## PAGE EXCERPT
Cross-posted on Education Week

In studying the world’s top-performing education systems, I have had the privilege of meeting some of the leading international experts in standards, curriculum development, assessments, and teacher practices. These conversations are often the thread that binds all of the data together to create a full understanding of how a country has moved the needle on student achievement. Recently, my organization had the opportunity to speak with Barry McGaw, the Chair of the Australian Curriculum, Assessment and Reporting Authority (ACARA) and a Professorial Fellow at the University of Melbourne. Four years ago, Australia’s six states and two territories agreed to develop common literacy and numeracy assessments aligned with a national curriculum in these subjects. Given the implementation of the common core state standards, I thought it would be helpful to hear how a country scoring at the top of the league tables is going about this process and what challenges they have encountered along the way.

National Center on Education and the Economy: Can you give us an overview of the history of Australia’s National Assessment and curriculum efforts and what spurred on their development and the decision to create ACARA?

Barry McGaw: Australia has been involved in international studies of student performance since they began in the 1950s; however, the first national surveys of literacy and numeracy occurred in 1976. The evaluations were sample-based only, a bit like NAEP in the United States. And then various Australian states introduced sample-based surveys in other curriculum areas.

The first assessment of all students across the country in literacy and numeracy occurred in 1990 in New South Wales, which is the largest state in Australia. It was very controversial at the time, particularly with the teachers unions. So, New South Wales began testing all of their students in literacy and numeracy, and then Victoria, the second-largest Australian state, followed, and then other states gradually joined in. Western Australia participated with a really creative set of sample-based surveys that covered their entire curriculum, but only moved to test the entire student cohort when the then-federal Minister of Education made it a condition of federal funding.

## EXCERPTED DATA
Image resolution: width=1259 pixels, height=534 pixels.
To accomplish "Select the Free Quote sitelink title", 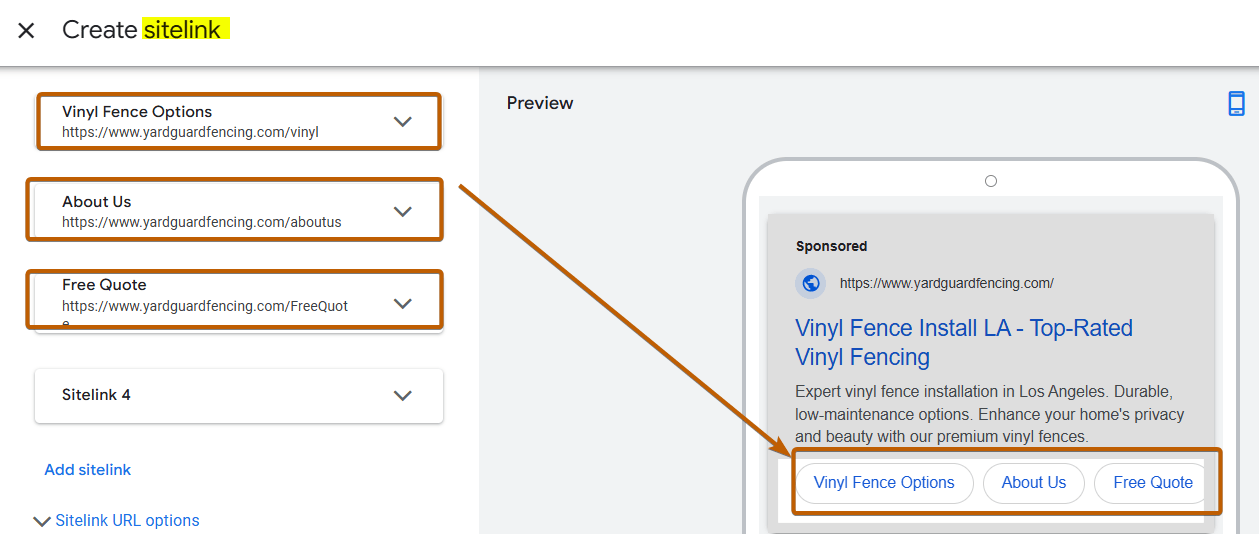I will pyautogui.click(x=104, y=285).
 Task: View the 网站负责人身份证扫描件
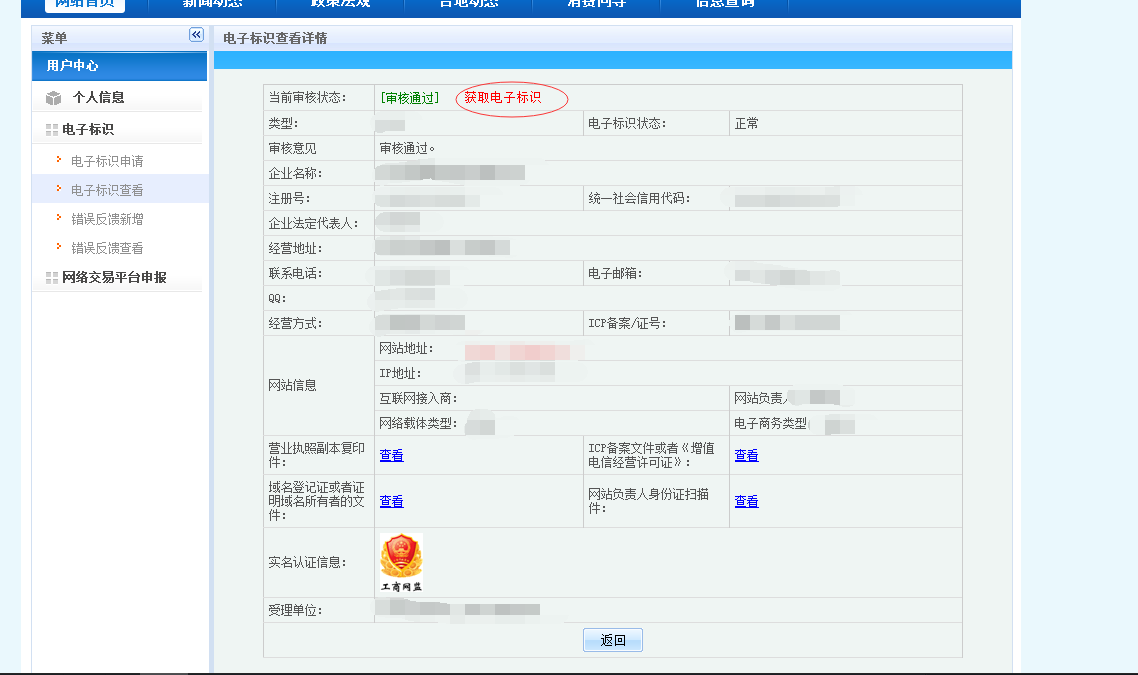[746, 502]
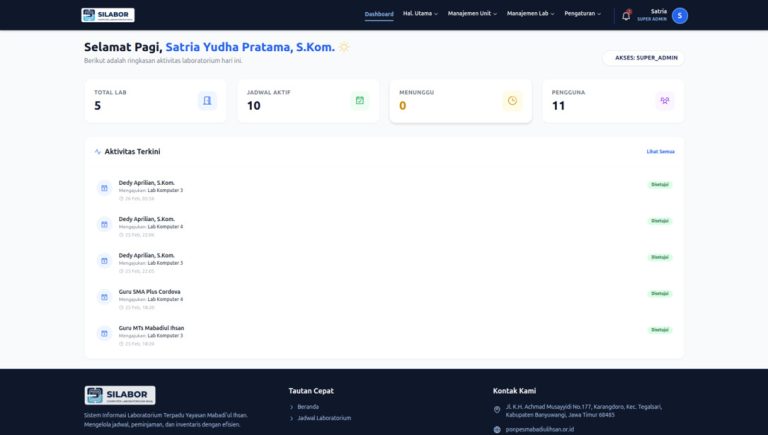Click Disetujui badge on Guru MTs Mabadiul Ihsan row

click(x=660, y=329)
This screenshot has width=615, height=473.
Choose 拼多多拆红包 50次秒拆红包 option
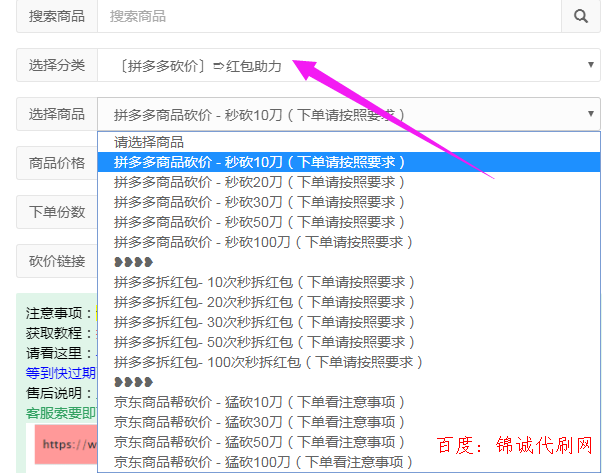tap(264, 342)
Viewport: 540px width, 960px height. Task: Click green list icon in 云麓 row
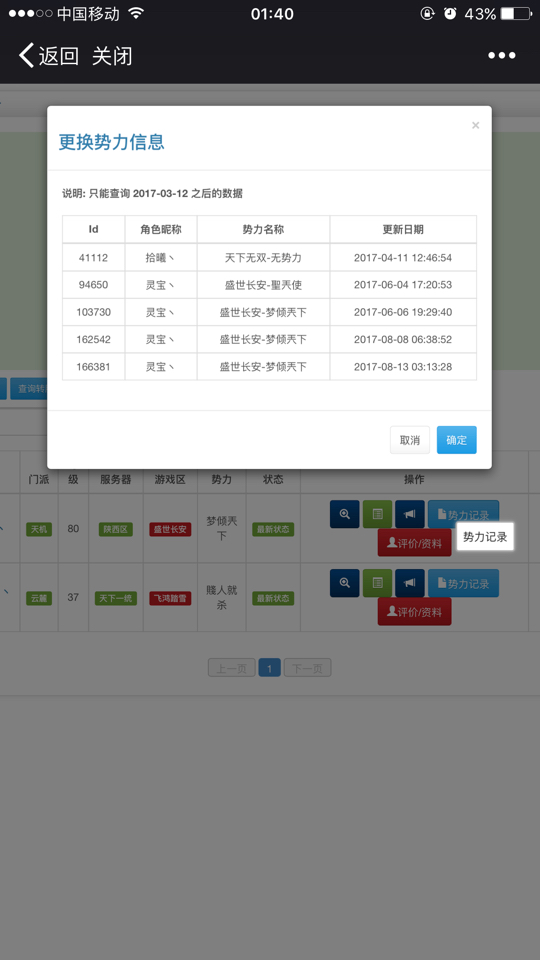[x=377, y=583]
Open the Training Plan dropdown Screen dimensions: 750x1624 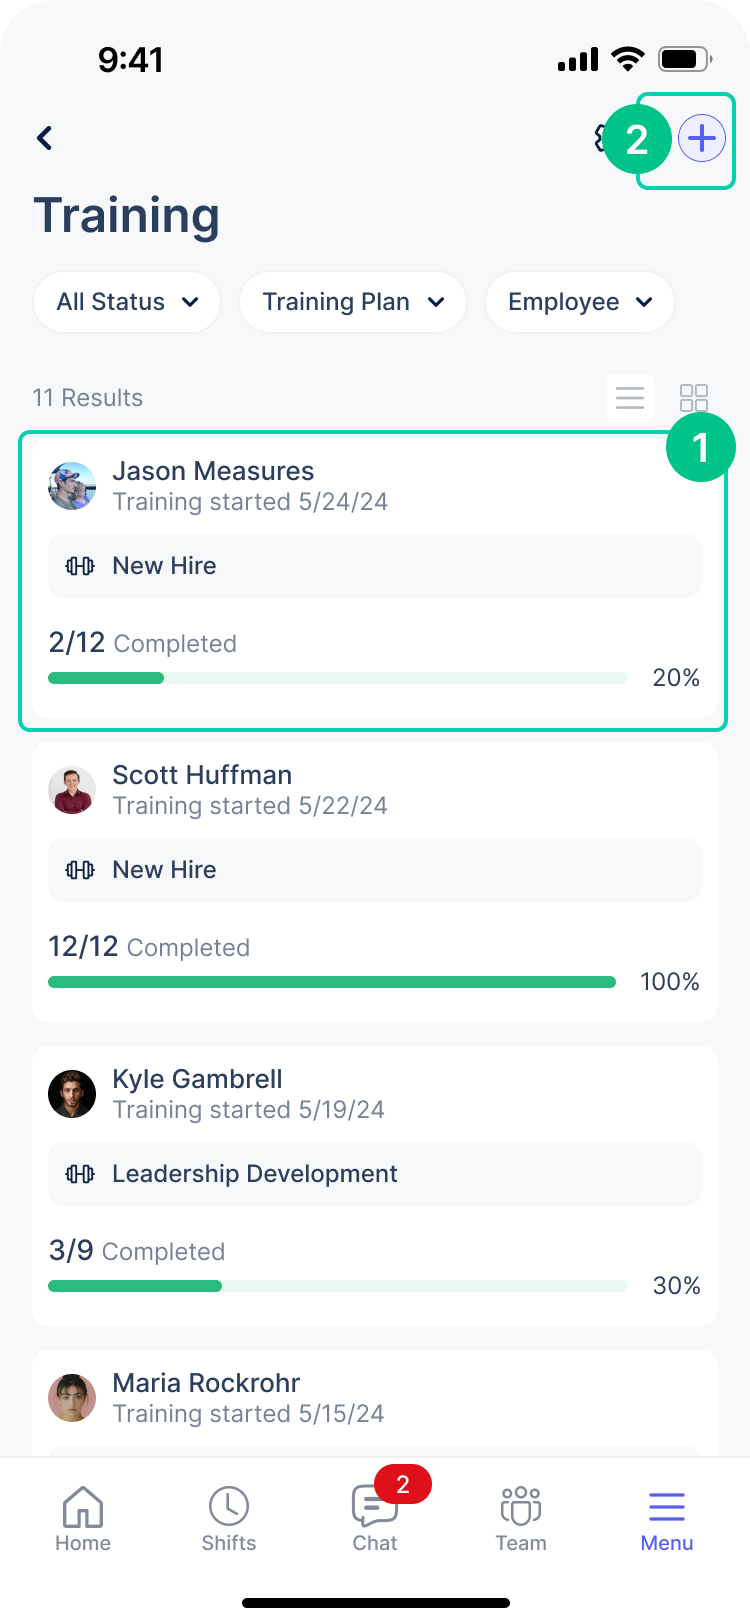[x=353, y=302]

...

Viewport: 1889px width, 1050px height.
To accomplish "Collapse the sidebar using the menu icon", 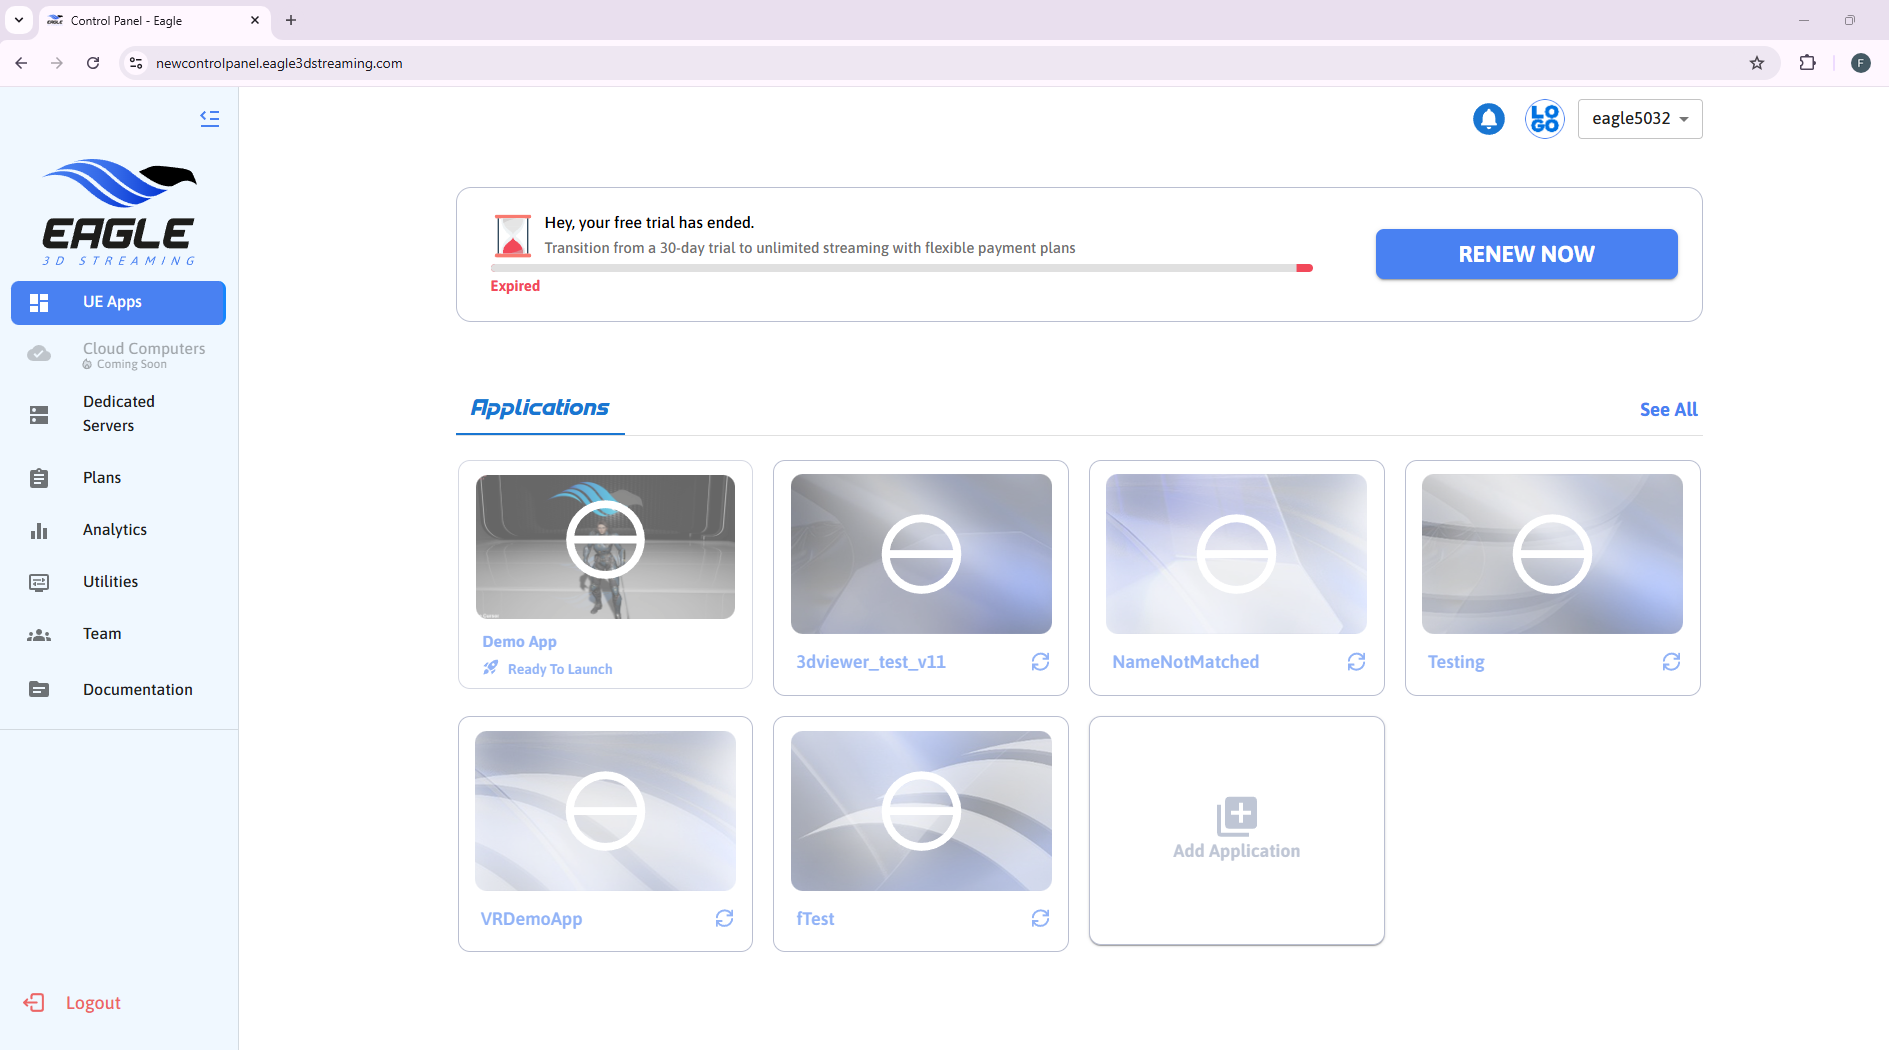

## DIRECTIONS
**a)** Answer these questions about the interview excerpt on Australia's national assessments:
(i) In what year did Australia's first national surveys of literacy and numeracy take place?
(ii) Which state first assessed all of its students in literacy and numeracy, and in what year?
(iii) What position does Barry McGaw hold at the University of Melbourne?
**b)** From the interview excerpt on Australia's national assessments, extract word for word the passage that begins with "National Center on" and ends after "other curriculum areas.".
Answer using only the interview excerpt about Australia's national assessments.

## SOLUTIONS BELOW
**a)**
(i) 1976
(ii) New South Wales, in 1990
(iii) Professorial Fellow

**b)**
National Center on Education and the Economy: Can you give us an overview of the history of Australia’s National Assessment and curriculum efforts and what spurred on their development and the decision to create ACARA?

Barry McGaw: Australia has been involved in international studies of student performance since they began in the 1950s; however, the first national surveys of literacy and numeracy occurred in 1976. The evaluations were sample-based only, a bit like NAEP in the United States. And then various Australian states introduced sample-based surveys in other curriculum areas.